The Punjabi-TamBrahm cross-connection has a long comic lineage in Hindi cinema

The protagonists of 2 States – Chetan Bhagat's apparently autobiographical novel in English, and the Hindi film adaptation of it that released last Friday – are an IIT-trained engineer from Delhi and an Economics topper from Chennai. They meet and fall in love in the hallowed precincts of India's Most Wanted educational institution, IIM Ahmedabad. They're wonderfully forthright about their attraction for each other, and it's fun to see them act on their attraction without coyness or melodrama.

But Krish Malhotra and Ananya Swaminathan's tale of modern love is properly traditional at heart. Cementing their relationship means marriage, and marriage, it seems, means making their families fall in love. This is easier said than done, because the Malhotras and the Swaminathans belong not to two states, but seemingly to two different planets. The Punjabi mother insists – contrary to all evidence – that the 'Madrasan' is a dark chudail out to phansao her gora-chitta son, while the Carnatic-loving TamBrahm parents think the Punjabis are terribly uncultured. The Punjabis count cars and toss around dowry amounts, while the TamBrahms tot up the number of US-based engineers in the family. The arrows of parochial prejudice are aimed, but not sharply enough. And there's no real takedown of the prejudices either. There are occasional moments when you see what things look might like from the other side – such as when our misnamed hero (have you ever heard of a Delhi Punjabi called Krish?) remarks that 'South Indian' homes look like they've been burgled, with the thieves having left only the sofa behind because they didn't like it. Even here, though, the opportunity is missed to even things out: we never see how stiflingly crowded a middle class Punjabi home might look to the visiting Ananya.

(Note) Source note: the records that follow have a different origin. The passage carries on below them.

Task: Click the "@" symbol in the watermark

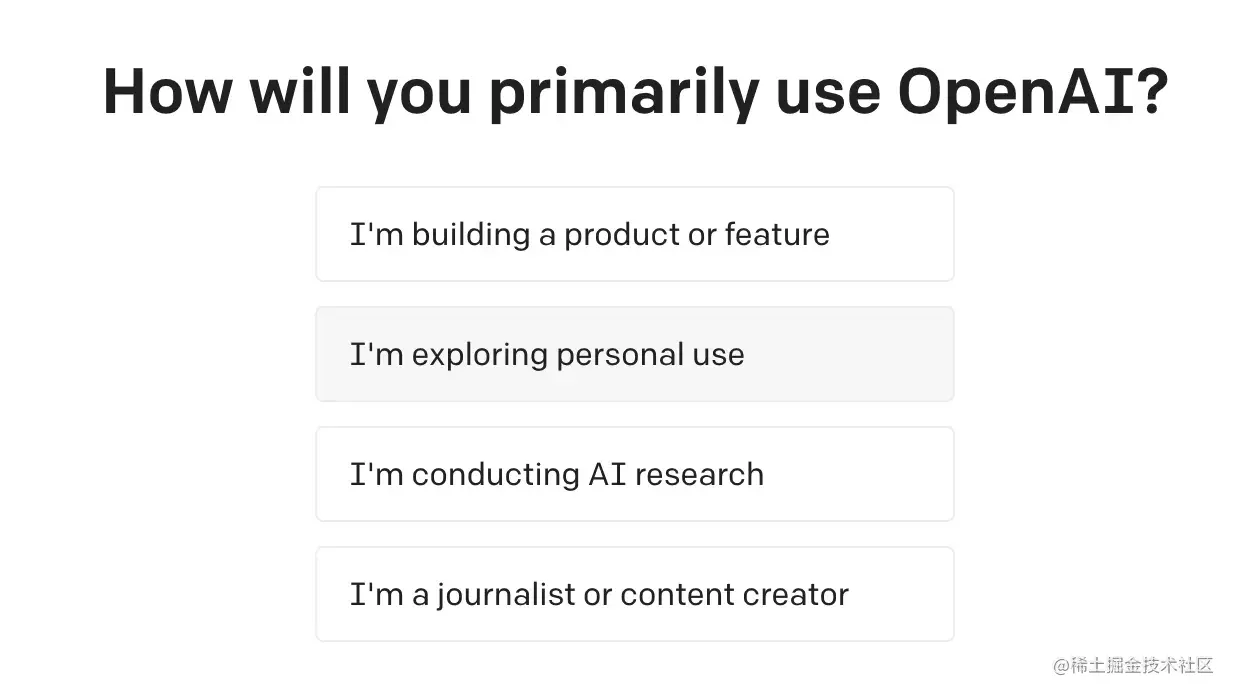Action: [1062, 667]
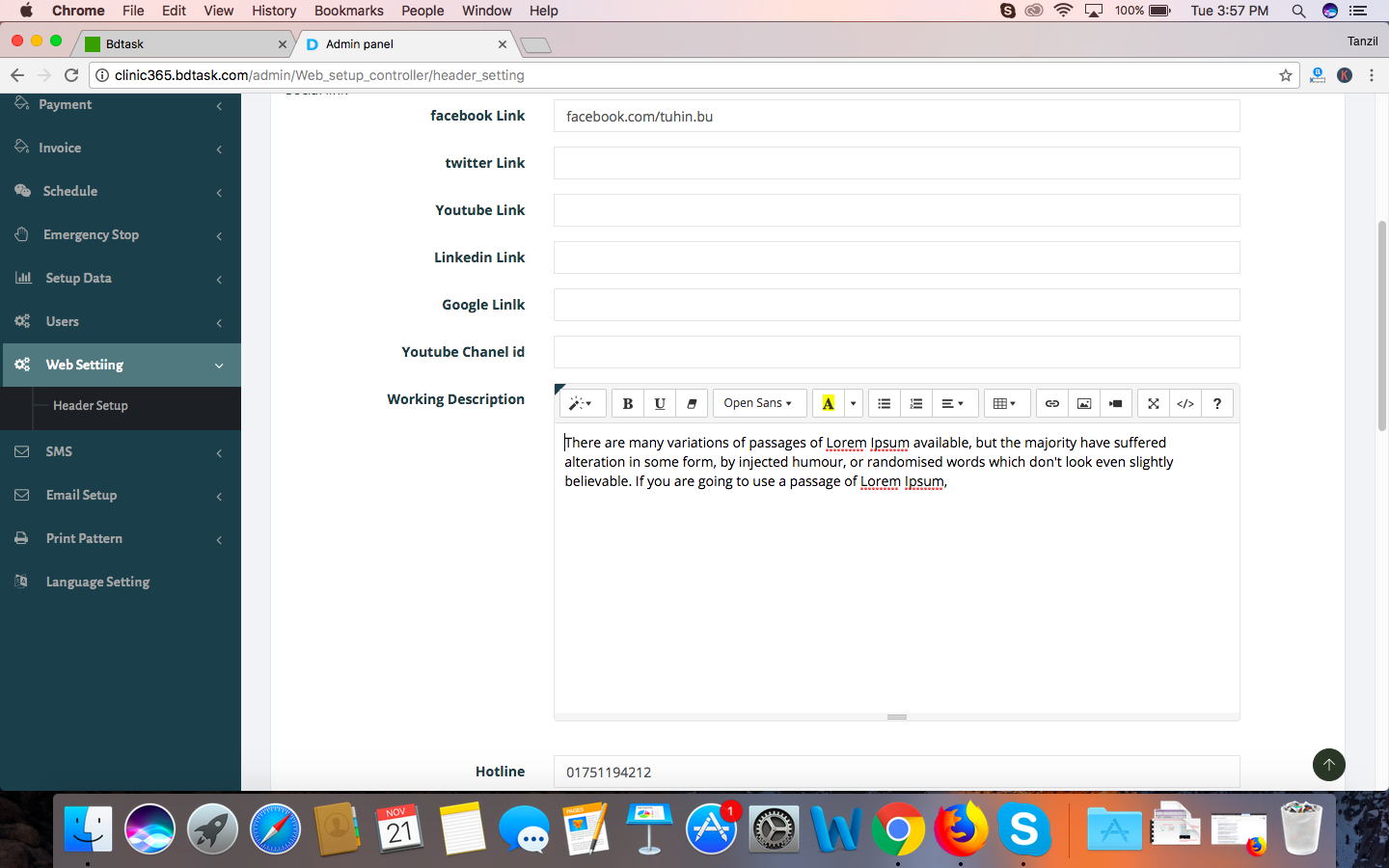Image resolution: width=1389 pixels, height=868 pixels.
Task: Click the scroll-to-top arrow button
Action: (x=1328, y=765)
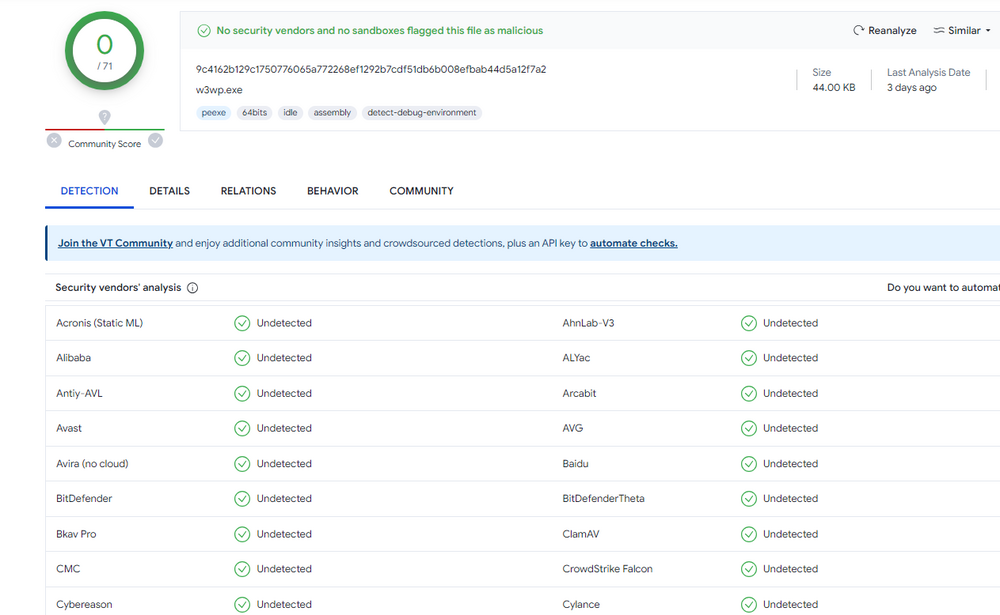The image size is (1000, 615).
Task: Click the 64bits tag
Action: (x=254, y=113)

Though not quite as common as the rich-poor love story, and never quite as epic as love across religious lines, the cross-regional romance has enjoyed some space on the Hindi screen. And the Tamil-Punjabi cross-connection seems to be a particular favourite of the genre. Just last year, we had Shahrukh Khan and Deepika Padukone strike up a relationship aboard Chennai Express, and in 2011, there was the inglorious Ra-One, where Kareena's Sonia is married to Shahrukh's Shekhar Subramaniam, who displays his deep Tam-ness by eating his spaghetti with curd. But the most well-known example is probably K. Balachander's 1981 classic Ek Duje Ke Liye, in which Kamal Haasan's TamBrahm boy and Rati Agnihotri's Punjabi girl fall in love as neighbours in Goa.

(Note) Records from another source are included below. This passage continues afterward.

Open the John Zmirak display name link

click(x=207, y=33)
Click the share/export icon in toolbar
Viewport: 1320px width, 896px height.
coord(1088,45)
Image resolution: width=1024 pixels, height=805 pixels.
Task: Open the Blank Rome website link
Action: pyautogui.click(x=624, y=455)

The Tamilians in Hindi movies must, it seems, be Brahmin. The only innocuous reason for this that I can think of is that filmmakers are keen on staging a veg versus non-veg culinary clash. Ek Duje Ke Liye, for example, opened with Haasan's father praying in his garden when the neighbours' eggshells land in his cupped palms. (Interestingly, Balachander first directed the same script in Telugu, about a Tamil boy and a Telugu girl. But I haven't seen Maro Charitra (1978), so I don't know if Haasan's Vasu is TamBrahm in the original.)

The TamBrahm father and the Punjabi mother in Ek Duje Ke Liye spend a lot of time standing around trading culinary -- and linguistic -- insults. All that seems to remain of those middle class quarrels about garbage, rasois and food smells by the time we get to 2 States is a single awkward scene where Mrs. Malhotra (Amrita Singh) makes the mistake of offering five-star-hotel chicken to be frostily refused by Mrs. Swaminathan (Revathi). Class, apparently, is not the issue. But in fact when Krish admonishes his mother for suggesting that Ananya's Sunsilk job might mean free shampoo supplies, it is by telling her not to display her middle-class-ness. And much of the plot revolves around the idea that only Punjabis are brash enough to demand and receive dowry.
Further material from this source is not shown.